Studying linker error messages to find the cause of the unresolved external: Character sets

Raymond

A customer was encountering an unresolved external linker error when trying to link a plug-in with a static library.

// header.h
#define UNICODE
#define _UNICODE
#include <windows.h>

BOOL SetSessionName(LPCTSTR name);

This header file is used both by the implementation:

// implementation.cpp
#include "pch.h"
#include <header.h>

BOOL SetSessionName(LPCTSTR name)
{
    /* ... */
}

And it is used by the plug-in:

// plugin.cpp
#include "pch.h"
#include <header.h>

void Initialize()
{
    SetSessionName(TEXT("Fred"));
}

The result when building the plug-in is an unresolved external:

LNK2019 unresolved external "int __cdecl SetSessionName(char const*)" (?SetSessionName@@YAHPBD@Z)
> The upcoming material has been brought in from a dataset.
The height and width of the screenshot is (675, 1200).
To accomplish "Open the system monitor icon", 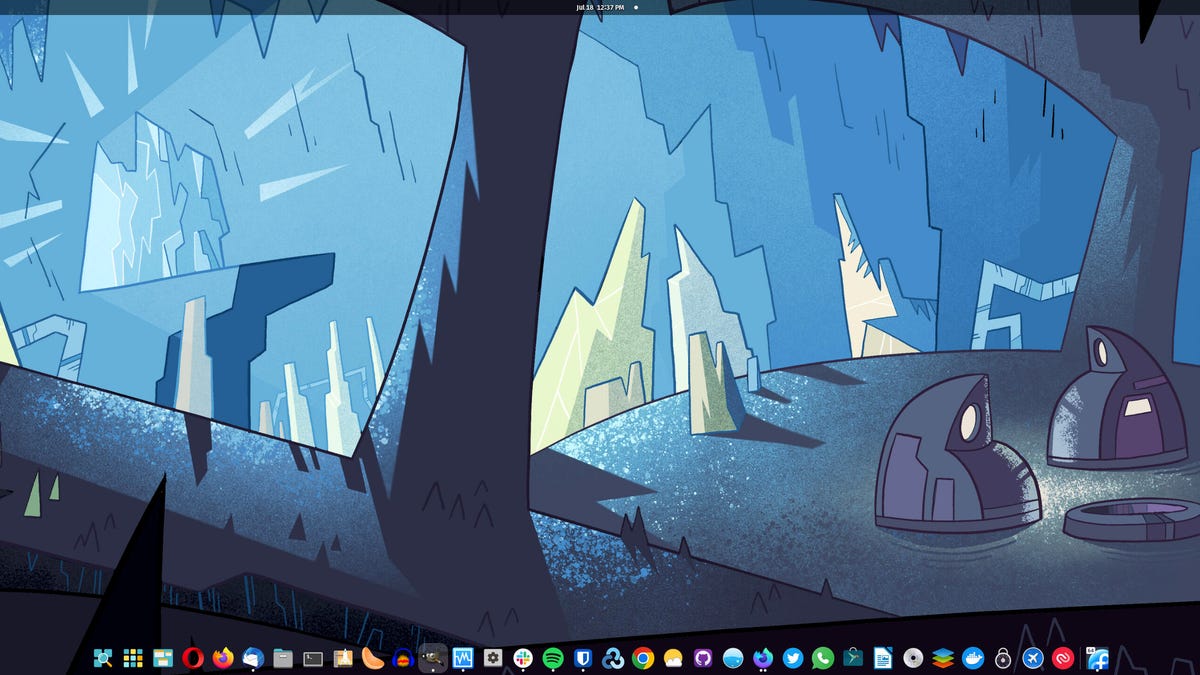I will (463, 658).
What’s going on? The header file sets Unicode as the default before including the windows.h header file, so everything should be Unicode, shouldn’t it?

Let’s look at what the error message is telling us. It says that the plug-in wants a function that takes a char const*, which is what LPCTSTR maps to when ANSI is the default. So somehow the Unicode setting isn’t sticking when the plug-in is using it.

I usd my psychic powers to guess that the plug-in had already performed its own #include <windows.h> before including header.h, and that initial inclusion of windows.h was done with ANSI as the default character set. The header.h is changing the character set too late.

Okay, so now that we understand the problem, how do we solve it?

One option is to give up on ANSI. Just be all-Unicode all the time. After all, any plug-in that is ANSI-based is going to have problems with file names, user names, all sorts of things.

But the customer said that they wanted to support both ANSI and Unicode plug-ins. Mind you, I’m not sure I believe that, seeing as their header file tried to #define UNICODE to force Unicode, but I’m going to take them at their word. Maybe the #define UNICODE was just an experiment.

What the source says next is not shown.